▶ _Your instructions_
Revise the data below, replacing each occurrence of "Instruction" with "Directive" and keeping every other line unchanged.

▶ _Dataset excerpts_
- - -

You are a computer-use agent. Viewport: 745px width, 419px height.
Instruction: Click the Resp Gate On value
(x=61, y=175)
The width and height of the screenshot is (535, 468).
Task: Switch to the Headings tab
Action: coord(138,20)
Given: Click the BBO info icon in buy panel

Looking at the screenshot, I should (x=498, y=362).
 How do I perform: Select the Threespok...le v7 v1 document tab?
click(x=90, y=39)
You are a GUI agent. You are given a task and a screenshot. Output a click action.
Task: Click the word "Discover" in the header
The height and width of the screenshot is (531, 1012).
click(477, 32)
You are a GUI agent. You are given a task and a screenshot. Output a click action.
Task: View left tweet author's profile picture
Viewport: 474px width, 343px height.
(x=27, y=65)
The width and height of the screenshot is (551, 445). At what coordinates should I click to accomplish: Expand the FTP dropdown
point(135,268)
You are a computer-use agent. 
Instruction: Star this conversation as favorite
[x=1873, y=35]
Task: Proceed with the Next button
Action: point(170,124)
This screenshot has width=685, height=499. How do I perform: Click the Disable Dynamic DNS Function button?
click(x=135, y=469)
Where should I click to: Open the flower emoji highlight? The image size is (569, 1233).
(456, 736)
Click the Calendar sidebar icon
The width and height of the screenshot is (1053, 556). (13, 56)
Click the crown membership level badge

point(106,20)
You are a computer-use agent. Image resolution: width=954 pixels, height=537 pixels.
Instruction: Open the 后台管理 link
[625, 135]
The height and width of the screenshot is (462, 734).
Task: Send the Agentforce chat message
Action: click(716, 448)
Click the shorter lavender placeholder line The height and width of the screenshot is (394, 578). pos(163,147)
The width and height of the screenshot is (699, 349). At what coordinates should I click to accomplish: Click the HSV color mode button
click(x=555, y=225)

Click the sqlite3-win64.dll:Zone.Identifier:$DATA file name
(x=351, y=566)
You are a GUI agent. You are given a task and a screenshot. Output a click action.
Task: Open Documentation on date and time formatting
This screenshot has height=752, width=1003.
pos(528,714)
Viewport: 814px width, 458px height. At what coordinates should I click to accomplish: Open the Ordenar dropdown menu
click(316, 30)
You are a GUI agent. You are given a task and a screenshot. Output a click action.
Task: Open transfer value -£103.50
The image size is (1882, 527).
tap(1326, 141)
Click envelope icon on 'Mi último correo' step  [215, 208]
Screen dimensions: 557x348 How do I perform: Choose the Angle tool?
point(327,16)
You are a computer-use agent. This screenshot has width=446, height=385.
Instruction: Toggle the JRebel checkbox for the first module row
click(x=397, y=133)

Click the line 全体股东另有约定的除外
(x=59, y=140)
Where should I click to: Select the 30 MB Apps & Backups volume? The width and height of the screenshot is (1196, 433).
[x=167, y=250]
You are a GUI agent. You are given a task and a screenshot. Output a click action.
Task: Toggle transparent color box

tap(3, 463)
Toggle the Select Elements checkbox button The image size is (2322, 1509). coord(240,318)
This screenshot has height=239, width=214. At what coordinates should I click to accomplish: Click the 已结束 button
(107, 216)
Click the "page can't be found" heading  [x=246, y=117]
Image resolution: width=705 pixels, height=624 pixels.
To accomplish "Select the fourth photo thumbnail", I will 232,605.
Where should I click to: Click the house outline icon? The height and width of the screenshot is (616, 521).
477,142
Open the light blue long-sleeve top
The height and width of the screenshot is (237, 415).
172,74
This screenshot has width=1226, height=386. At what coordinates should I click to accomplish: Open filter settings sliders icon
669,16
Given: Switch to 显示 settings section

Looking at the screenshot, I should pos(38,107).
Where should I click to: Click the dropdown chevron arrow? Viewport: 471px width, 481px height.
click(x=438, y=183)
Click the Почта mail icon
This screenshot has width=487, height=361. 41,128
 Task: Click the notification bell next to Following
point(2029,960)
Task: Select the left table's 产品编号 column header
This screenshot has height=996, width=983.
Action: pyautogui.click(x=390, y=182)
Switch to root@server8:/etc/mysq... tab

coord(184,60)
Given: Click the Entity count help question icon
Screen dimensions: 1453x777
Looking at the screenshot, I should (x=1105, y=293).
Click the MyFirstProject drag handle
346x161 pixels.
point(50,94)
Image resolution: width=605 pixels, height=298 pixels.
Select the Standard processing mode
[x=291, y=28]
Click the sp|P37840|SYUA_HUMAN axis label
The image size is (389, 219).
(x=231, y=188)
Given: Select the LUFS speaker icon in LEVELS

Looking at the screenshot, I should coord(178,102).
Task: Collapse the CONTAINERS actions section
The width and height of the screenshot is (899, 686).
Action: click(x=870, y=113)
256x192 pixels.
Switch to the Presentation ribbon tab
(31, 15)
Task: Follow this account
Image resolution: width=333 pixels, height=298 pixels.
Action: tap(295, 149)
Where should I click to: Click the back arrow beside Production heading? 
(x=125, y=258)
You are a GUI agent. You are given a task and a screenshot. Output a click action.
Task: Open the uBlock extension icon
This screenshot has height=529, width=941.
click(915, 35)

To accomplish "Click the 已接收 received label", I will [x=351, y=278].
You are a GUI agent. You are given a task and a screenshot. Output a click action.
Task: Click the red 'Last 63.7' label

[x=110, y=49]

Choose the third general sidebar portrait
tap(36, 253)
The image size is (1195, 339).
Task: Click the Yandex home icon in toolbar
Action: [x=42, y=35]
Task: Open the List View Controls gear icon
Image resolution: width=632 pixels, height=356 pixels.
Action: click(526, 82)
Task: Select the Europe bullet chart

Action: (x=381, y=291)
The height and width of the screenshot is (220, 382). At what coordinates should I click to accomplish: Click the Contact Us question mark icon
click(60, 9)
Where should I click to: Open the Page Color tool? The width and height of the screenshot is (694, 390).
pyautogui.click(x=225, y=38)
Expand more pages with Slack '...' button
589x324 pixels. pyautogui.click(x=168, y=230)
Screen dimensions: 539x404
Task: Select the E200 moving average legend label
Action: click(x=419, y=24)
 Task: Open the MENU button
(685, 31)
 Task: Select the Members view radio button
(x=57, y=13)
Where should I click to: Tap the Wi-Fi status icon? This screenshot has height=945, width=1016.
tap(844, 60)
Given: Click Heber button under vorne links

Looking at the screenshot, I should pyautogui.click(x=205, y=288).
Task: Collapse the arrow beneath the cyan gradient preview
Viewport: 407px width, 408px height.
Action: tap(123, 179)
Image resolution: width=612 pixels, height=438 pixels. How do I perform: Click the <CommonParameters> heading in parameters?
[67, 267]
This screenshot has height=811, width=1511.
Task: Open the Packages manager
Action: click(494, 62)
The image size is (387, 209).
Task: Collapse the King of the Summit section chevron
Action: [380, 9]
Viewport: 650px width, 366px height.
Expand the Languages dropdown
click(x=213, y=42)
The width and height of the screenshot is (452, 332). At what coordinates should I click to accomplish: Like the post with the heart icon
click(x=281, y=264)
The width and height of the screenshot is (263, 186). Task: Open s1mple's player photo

- - -

▶ _Solution for this exercise_
You are a computer-use agent. Viewport: 745px width, 419px height.
Directive: Click the Resp Gate On value
(x=61, y=175)
The width and height of the screenshot is (535, 468).
Task: Switch to the Headings tab
Action: coord(138,20)
Given: Click the BBO info icon in buy panel

Looking at the screenshot, I should (x=498, y=362).
 How do I perform: Select the Threespok...le v7 v1 document tab?
click(x=90, y=39)
You are a GUI agent. You are given a task and a screenshot. Output a click action.
Task: Click the word "Discover" in the header
The height and width of the screenshot is (531, 1012).
click(477, 32)
You are a GUI agent. You are given a task and a screenshot. Output a click action.
Task: View left tweet author's profile picture
Viewport: 474px width, 343px height.
(x=27, y=65)
The width and height of the screenshot is (551, 445). At what coordinates should I click to accomplish: Expand the FTP dropdown
point(135,268)
You are a computer-use agent. 
Directive: Star this conversation as favorite
[x=1873, y=35]
Task: Proceed with the Next button
Action: point(170,124)
This screenshot has width=685, height=499. How do I perform: Click the Disable Dynamic DNS Function button?
click(x=135, y=469)
Where should I click to: Open the flower emoji highlight? The image size is (569, 1233).
(456, 736)
Click the Calendar sidebar icon
The width and height of the screenshot is (1053, 556). (13, 56)
Click the crown membership level badge

point(106,20)
You are a computer-use agent. Image resolution: width=954 pixels, height=537 pixels.
Directive: Open the 后台管理 link
[625, 135]
The height and width of the screenshot is (462, 734).
Task: Send the Agentforce chat message
Action: click(716, 448)
Click the shorter lavender placeholder line The height and width of the screenshot is (394, 578). pos(163,147)
The width and height of the screenshot is (699, 349). At what coordinates should I click to accomplish: Click the HSV color mode button
click(x=555, y=225)

Click the sqlite3-win64.dll:Zone.Identifier:$DATA file name
(x=351, y=566)
You are a GUI agent. You are given a task and a screenshot. Output a click action.
Task: Open Documentation on date and time formatting
This screenshot has height=752, width=1003.
pos(528,714)
Viewport: 814px width, 458px height. At what coordinates should I click to accomplish: Open the Ordenar dropdown menu
click(316, 30)
You are a GUI agent. You are given a task and a screenshot. Output a click action.
Task: Open transfer value -£103.50
The image size is (1882, 527).
tap(1326, 141)
Click envelope icon on 'Mi último correo' step  [215, 208]
Screen dimensions: 557x348 How do I perform: Choose the Angle tool?
point(327,16)
You are a computer-use agent. This screenshot has width=446, height=385.
Directive: Toggle the JRebel checkbox for the first module row
click(x=397, y=133)

Click the line 全体股东另有约定的除外
(x=59, y=140)
Where should I click to: Select the 30 MB Apps & Backups volume? The width and height of the screenshot is (1196, 433).
[x=167, y=250]
You are a GUI agent. You are given a task and a screenshot. Output a click action.
Task: Toggle transparent color box

tap(3, 463)
Toggle the Select Elements checkbox button The image size is (2322, 1509). coord(240,318)
This screenshot has height=239, width=214. At what coordinates should I click to accomplish: Click the 已结束 button
(107, 216)
Click the "page can't be found" heading  [x=246, y=117]
Image resolution: width=705 pixels, height=624 pixels.
To accomplish "Select the fourth photo thumbnail", I will 232,605.
Where should I click to: Click the house outline icon? The height and width of the screenshot is (616, 521).
477,142
Open the light blue long-sleeve top
The height and width of the screenshot is (237, 415).
172,74
This screenshot has width=1226, height=386. At what coordinates should I click to accomplish: Open filter settings sliders icon
669,16
Given: Switch to 显示 settings section

Looking at the screenshot, I should pos(38,107).
Where should I click to: Click the dropdown chevron arrow? Viewport: 471px width, 481px height.
click(x=438, y=183)
Click the Почта mail icon
This screenshot has width=487, height=361. 41,128
 Task: Click the notification bell next to Following
point(2029,960)
Task: Select the left table's 产品编号 column header
This screenshot has height=996, width=983.
Action: pyautogui.click(x=390, y=182)
Switch to root@server8:/etc/mysq... tab

coord(184,60)
Given: Click the Entity count help question icon
Screen dimensions: 1453x777
Looking at the screenshot, I should (x=1105, y=293).
Click the MyFirstProject drag handle
346x161 pixels.
point(50,94)
Image resolution: width=605 pixels, height=298 pixels.
Select the Standard processing mode
[x=291, y=28]
Click the sp|P37840|SYUA_HUMAN axis label
The image size is (389, 219).
(x=231, y=188)
Given: Select the LUFS speaker icon in LEVELS

Looking at the screenshot, I should coord(178,102).
Task: Collapse the CONTAINERS actions section
The width and height of the screenshot is (899, 686).
Action: click(x=870, y=113)
256x192 pixels.
Switch to the Presentation ribbon tab
(31, 15)
Task: Follow this account
Image resolution: width=333 pixels, height=298 pixels.
Action: tap(295, 149)
Where should I click to: Click the back arrow beside Production heading? 
(x=125, y=258)
You are a GUI agent. You are given a task and a screenshot. Output a click action.
Task: Open the uBlock extension icon
This screenshot has height=529, width=941.
click(915, 35)

To accomplish "Click the 已接收 received label", I will [x=351, y=278].
You are a GUI agent. You are given a task and a screenshot. Output a click action.
Task: Click the red 'Last 63.7' label

[x=110, y=49]

Choose the third general sidebar portrait
tap(36, 253)
The image size is (1195, 339).
Task: Click the Yandex home icon in toolbar
Action: [x=42, y=35]
Task: Open the List View Controls gear icon
Image resolution: width=632 pixels, height=356 pixels.
Action: click(526, 82)
Task: Select the Europe bullet chart

Action: (x=381, y=291)
The height and width of the screenshot is (220, 382). At what coordinates should I click to accomplish: Click the Contact Us question mark icon
click(60, 9)
Where should I click to: Open the Page Color tool? The width and height of the screenshot is (694, 390).
pyautogui.click(x=225, y=38)
Expand more pages with Slack '...' button
589x324 pixels. pyautogui.click(x=168, y=230)
Screen dimensions: 539x404
Task: Select the E200 moving average legend label
Action: click(x=419, y=24)
 Task: Open the MENU button
(685, 31)
 Task: Select the Members view radio button
(x=57, y=13)
Where should I click to: Tap the Wi-Fi status icon? This screenshot has height=945, width=1016.
tap(844, 60)
Given: Click Heber button under vorne links

Looking at the screenshot, I should pyautogui.click(x=205, y=288).
Task: Collapse the arrow beneath the cyan gradient preview
Viewport: 407px width, 408px height.
Action: tap(123, 179)
Image resolution: width=612 pixels, height=438 pixels. How do I perform: Click the <CommonParameters> heading in parameters?
[67, 267]
This screenshot has height=811, width=1511.
Task: Open the Packages manager
Action: click(494, 62)
The image size is (387, 209).
Task: Collapse the King of the Summit section chevron
Action: [380, 9]
Viewport: 650px width, 366px height.
Expand the Languages dropdown
click(x=213, y=42)
The width and height of the screenshot is (452, 332). At what coordinates should I click to accomplish: Like the post with the heart icon
click(x=281, y=264)
The width and height of the screenshot is (263, 186). Task: Open s1mple's player photo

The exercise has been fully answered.